For the test itself, I prepared two Engine versions: one containing the patch we are testing (balena-engine-patched), another containing the "crash code" above (balena-engine-crashable). I copied both to the data partition of a Pi 3, so that I can symlink /usr/bin/balena-engine to either of them as needed. And then:

  1. First let's reproduce the issue. Initial state: running balena-engine-crashable (but not forcing a crash yet!), user service (container) running, all nice and fine.
  2. Run ps aux | grep proxy, check the PIDs. In my case, 2216 and 2226.
  3. touch /mnt/data/crash-the-engine.please
  4. Restart the service.
  5. Engine crashes, service doesn't restart.
  6. But we get our stale balena-engine-proxy processes holding the ports. Check with lsof -nP -iTCP -sTCP:LISTEN and ps aux | grep proxy. Notice these are new processes (PIDs 2984 and 2993 in my case) created while bringing up the service again, before the forced crash.
  7. reboot
  8. We get balena-engine-proxy processes even before we try to start the service (IIUC, they are created as the Engine initializes the network subsystem; it's basically trying to restore the pre-reboot state.)
  9. As the device tries to start the service, we get the error we were looking for: "Failed to allocate and map port 80-80: Bind for 0.0.0.0:80 failed: port is already allocated". Service remains in the "Installed" state.
  10. Now let's test the patch. Redo steps 1-6.
  11. Replace the Engine with the patched version: mount -o remount,rw /, cd /usr/bin/, ln -nfs /mnt/data/balena-engine-patched balena-engine.
  12. reboot
  13. The service starts normally, no port binding issues at all!

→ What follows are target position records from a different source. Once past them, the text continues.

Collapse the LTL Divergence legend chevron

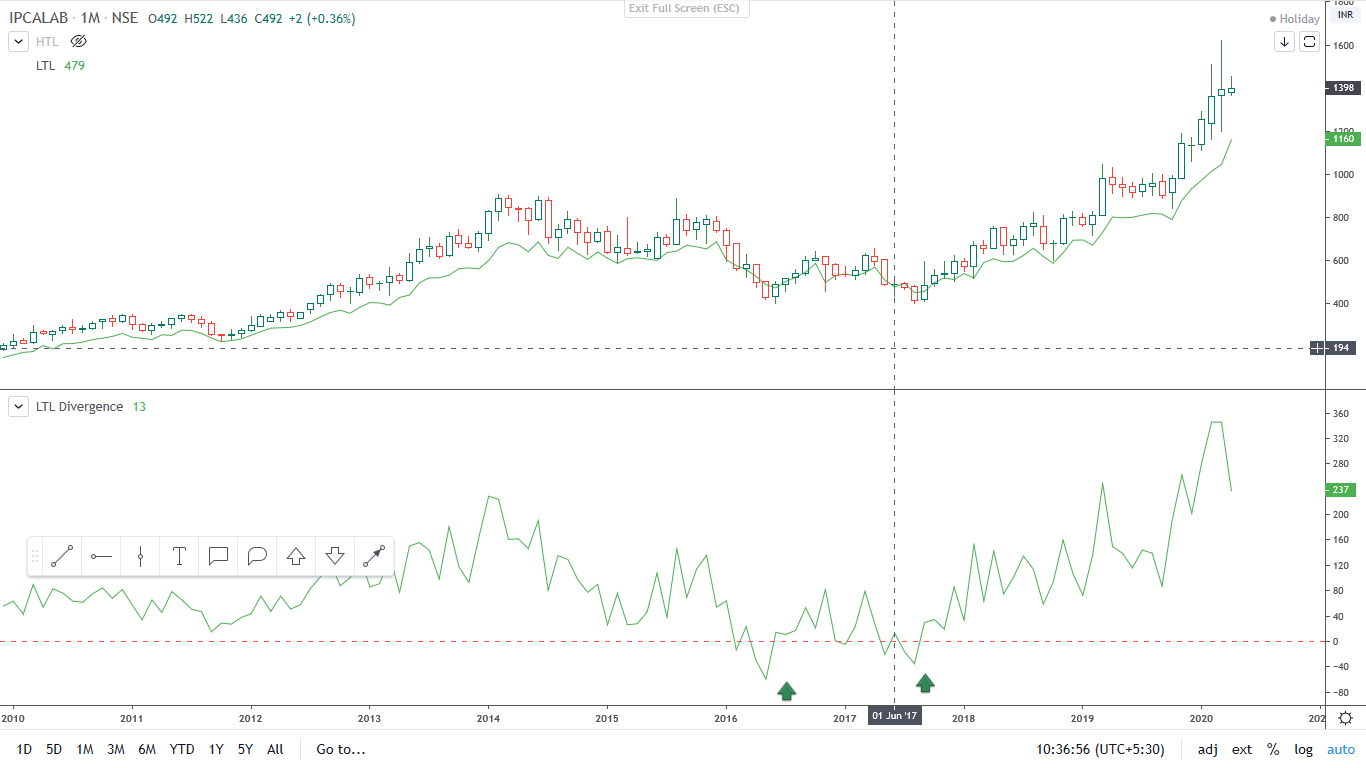point(18,406)
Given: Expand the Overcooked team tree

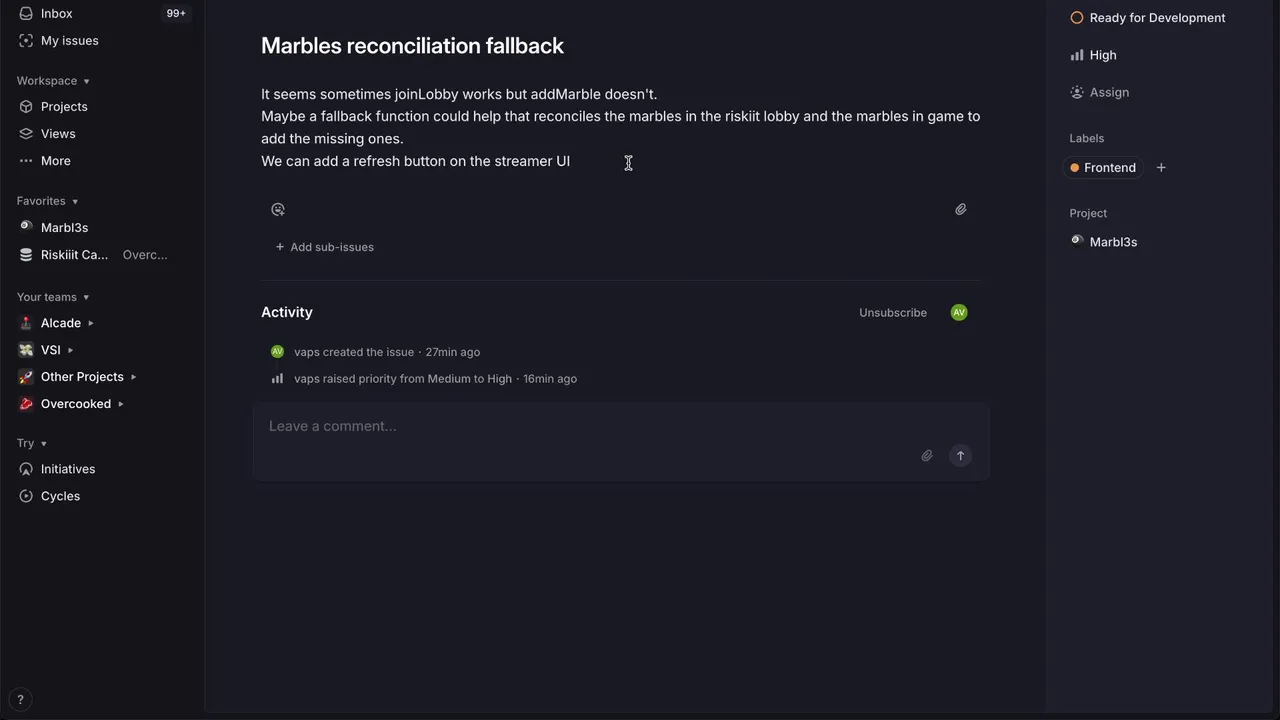Looking at the screenshot, I should point(121,404).
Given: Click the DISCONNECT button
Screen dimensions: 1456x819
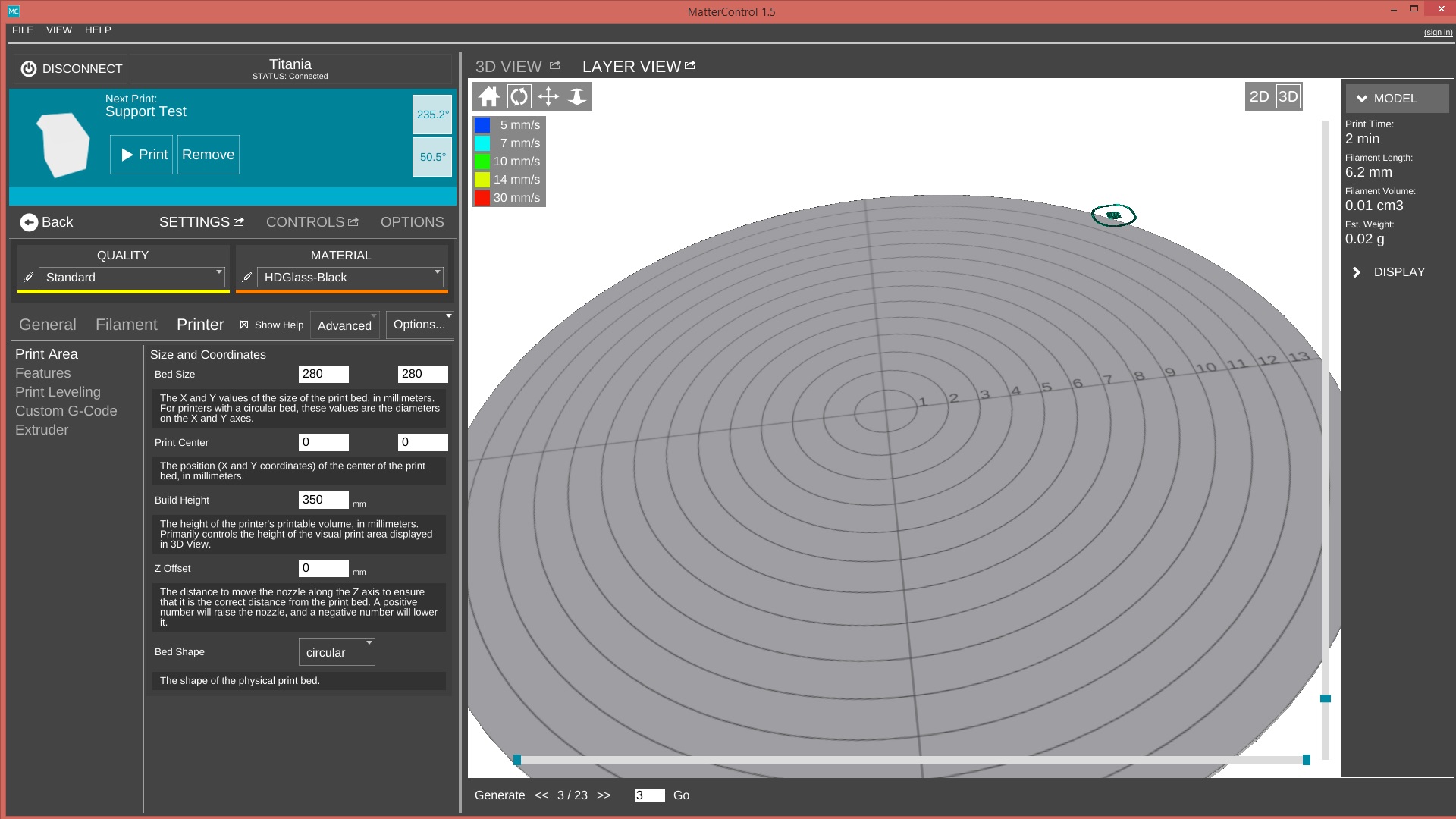Looking at the screenshot, I should 71,69.
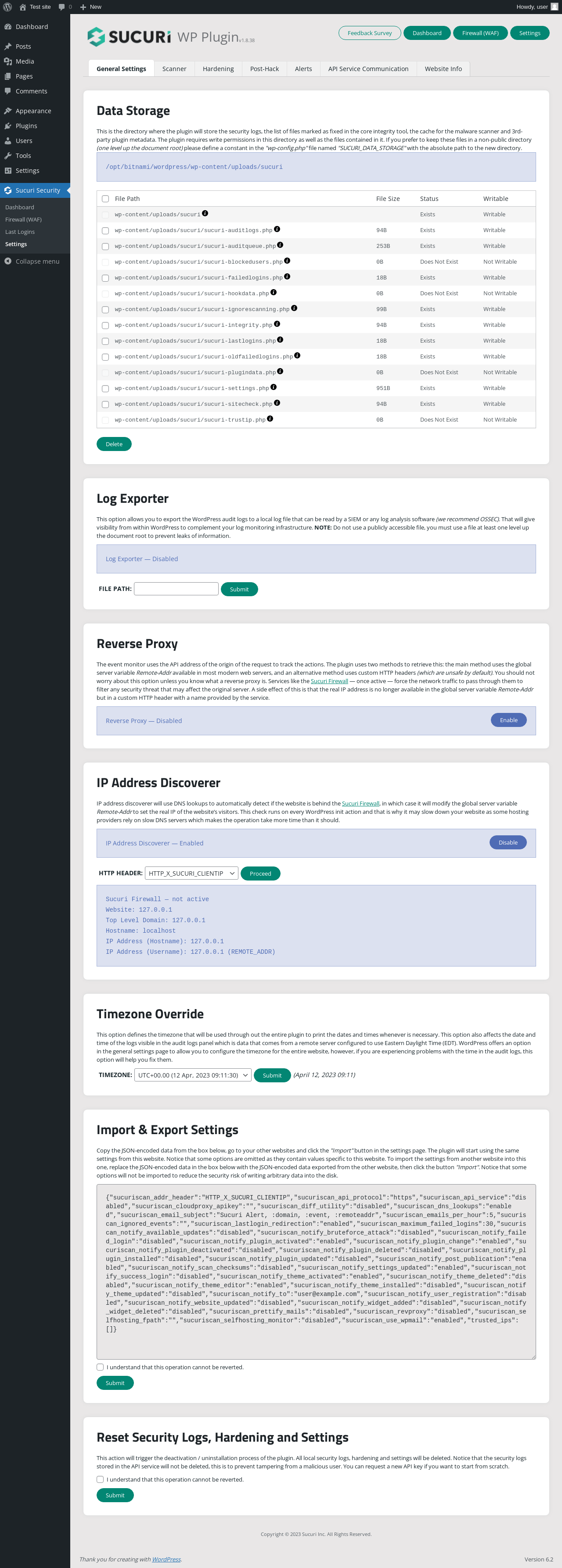Check the box for sucuri-failedlogins.php
The image size is (562, 1568).
105,278
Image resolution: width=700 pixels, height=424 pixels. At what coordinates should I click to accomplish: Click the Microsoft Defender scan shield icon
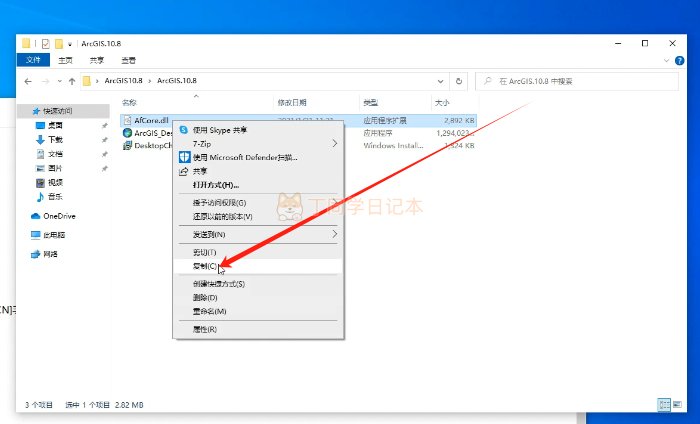tap(184, 157)
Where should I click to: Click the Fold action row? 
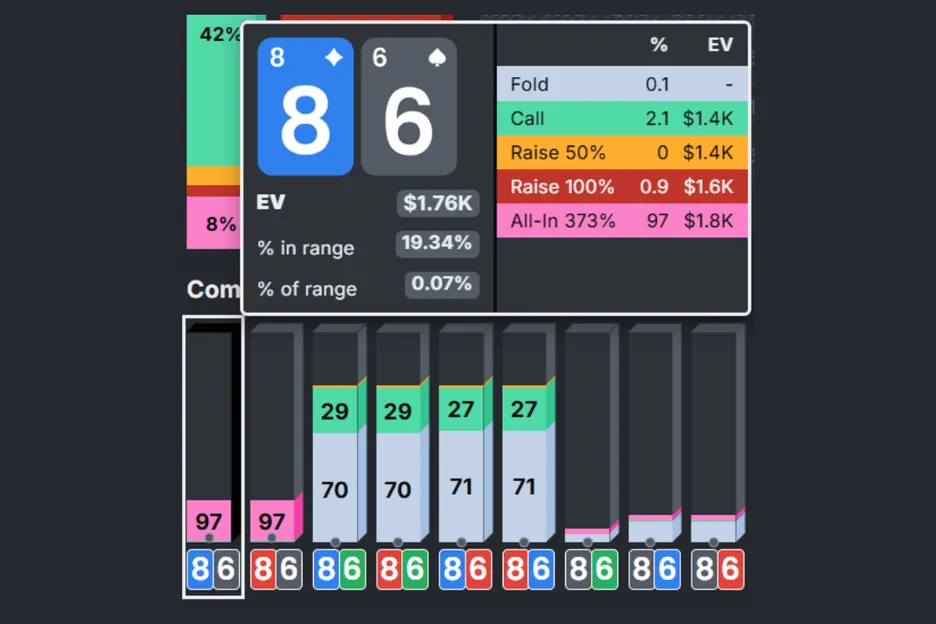pyautogui.click(x=622, y=85)
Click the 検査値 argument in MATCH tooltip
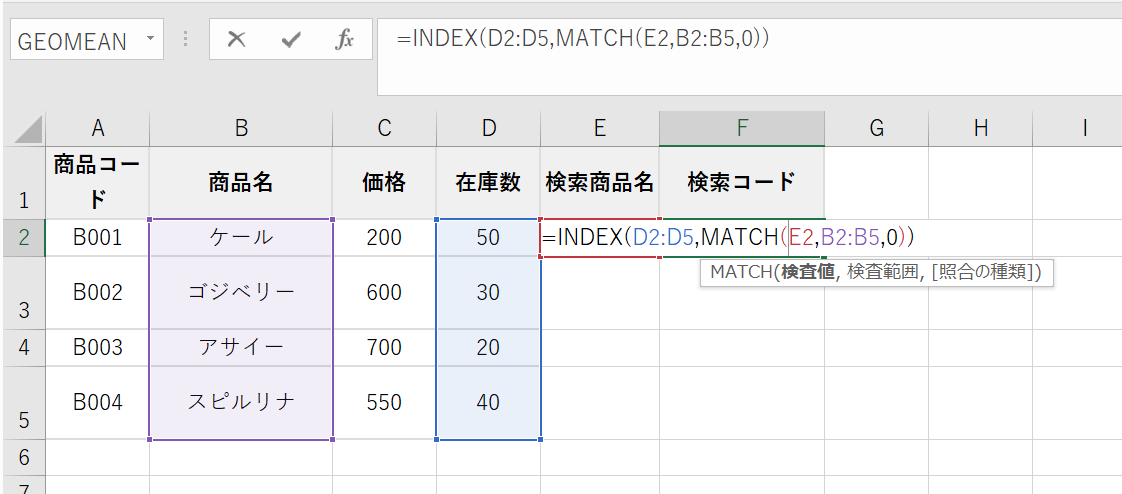Screen dimensions: 1122x494 (x=808, y=272)
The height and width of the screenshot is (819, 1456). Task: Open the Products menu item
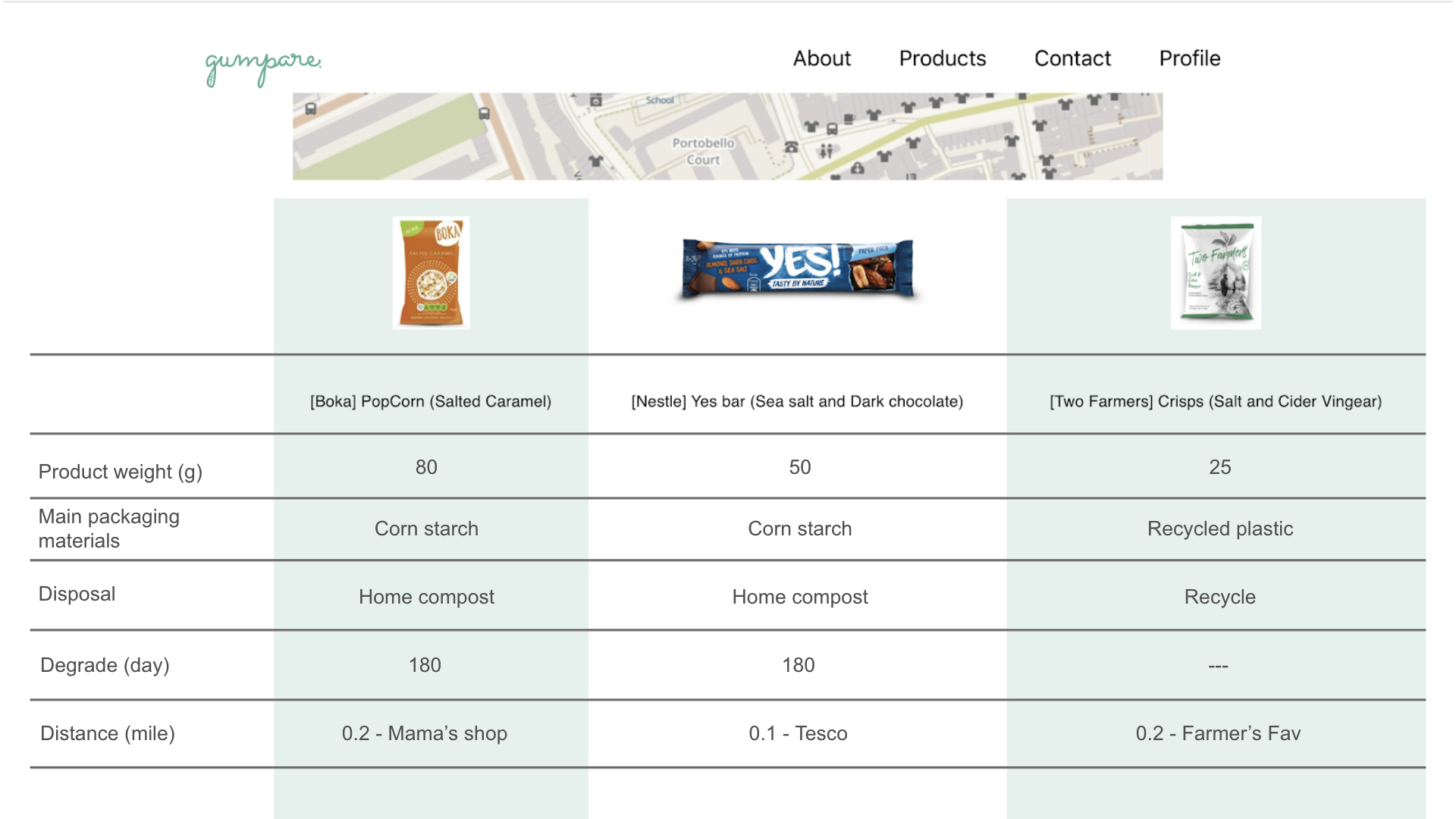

So, looks like the patch helped, Q.E.D. :slightly_smiling_face:

Side note: If we reboot again between steps 9 and 10 , the service starts successfully. In this case, we apparently don't create balena-engine-proxy processes before attempting to start the service. I don't know why this happens -- why does this second reboot (apparently) makes the internal state consistent again?

klutchell commented 1 year ago

Very clever test case reproduction, looks good to me!